§ **Your instructions**: Please transcribe all of the entries exactly, leaving out any images.

[Records excerpted from a collection]

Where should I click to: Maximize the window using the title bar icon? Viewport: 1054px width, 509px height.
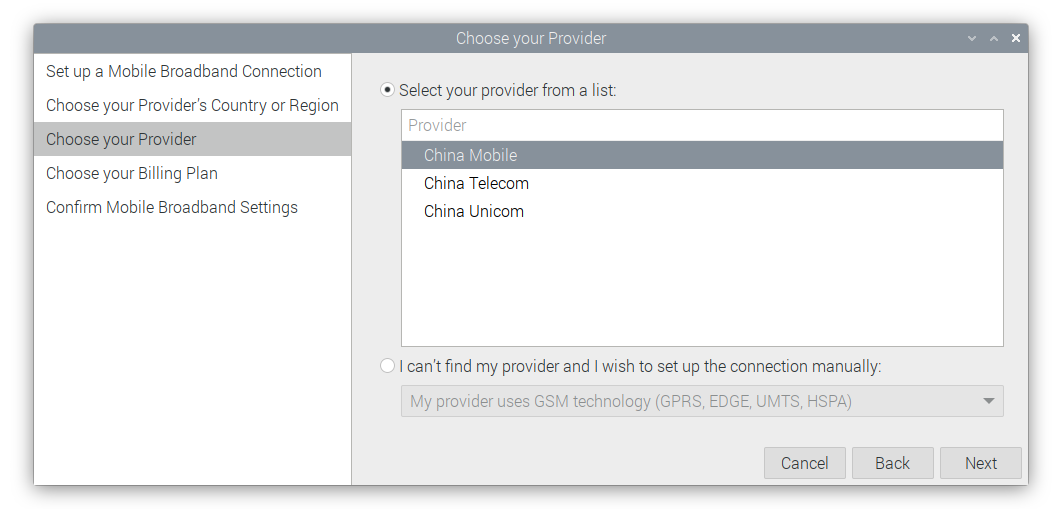[994, 39]
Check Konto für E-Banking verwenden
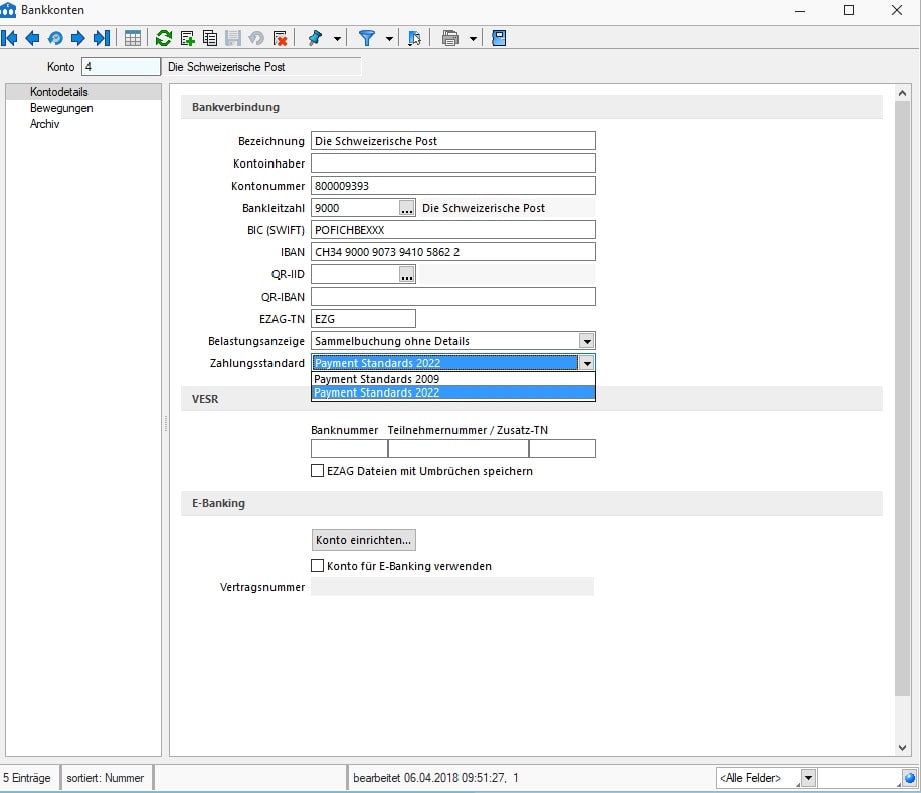 click(318, 566)
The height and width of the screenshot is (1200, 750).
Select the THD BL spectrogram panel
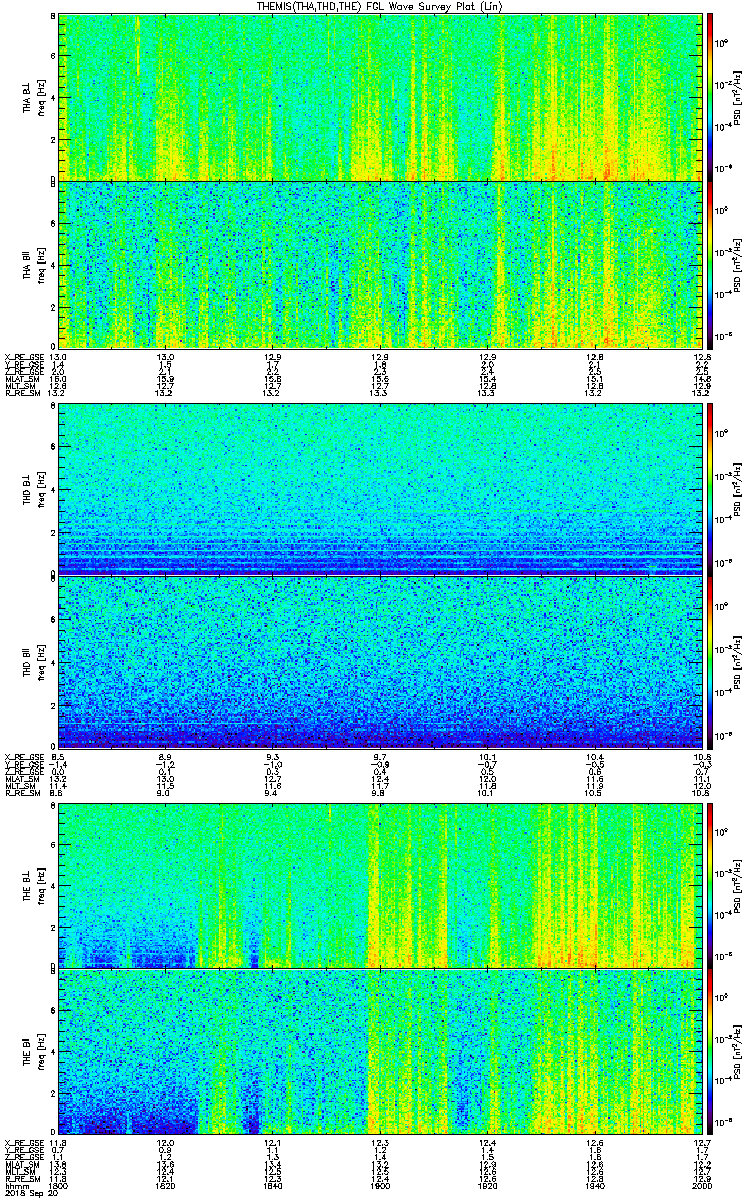point(379,488)
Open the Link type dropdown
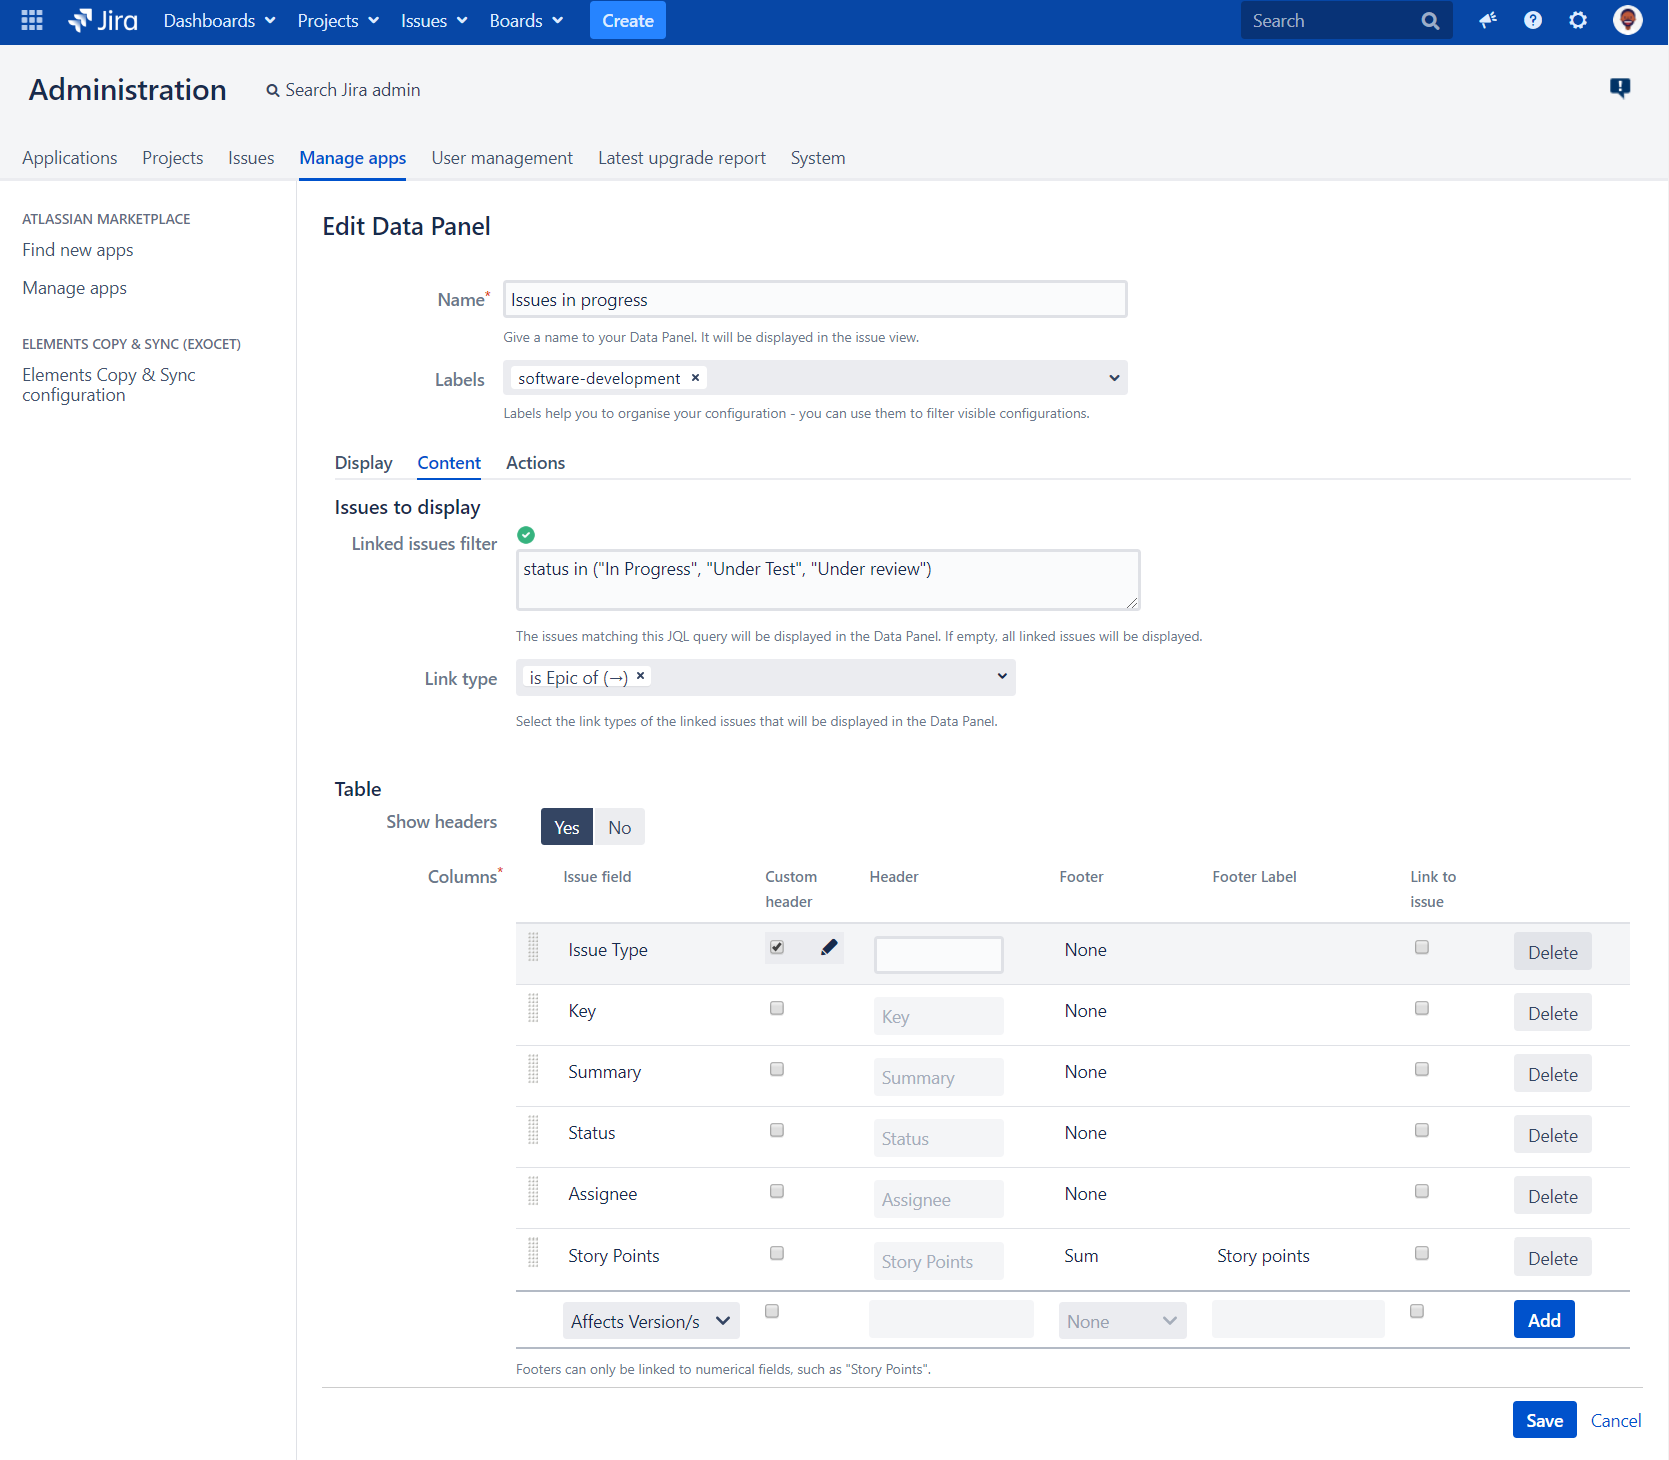1669x1460 pixels. pyautogui.click(x=1001, y=677)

§ **Solution to the problem**:
Where should I click to: Maximize the window using the title bar icon? Viewport: 1054px width, 509px height.
[994, 39]
Check Konto für E-Banking verwenden
 click(318, 566)
The height and width of the screenshot is (1200, 750).
Select the THD BL spectrogram panel
point(379,488)
Open the Link type dropdown
1669x1460 pixels. pyautogui.click(x=1001, y=677)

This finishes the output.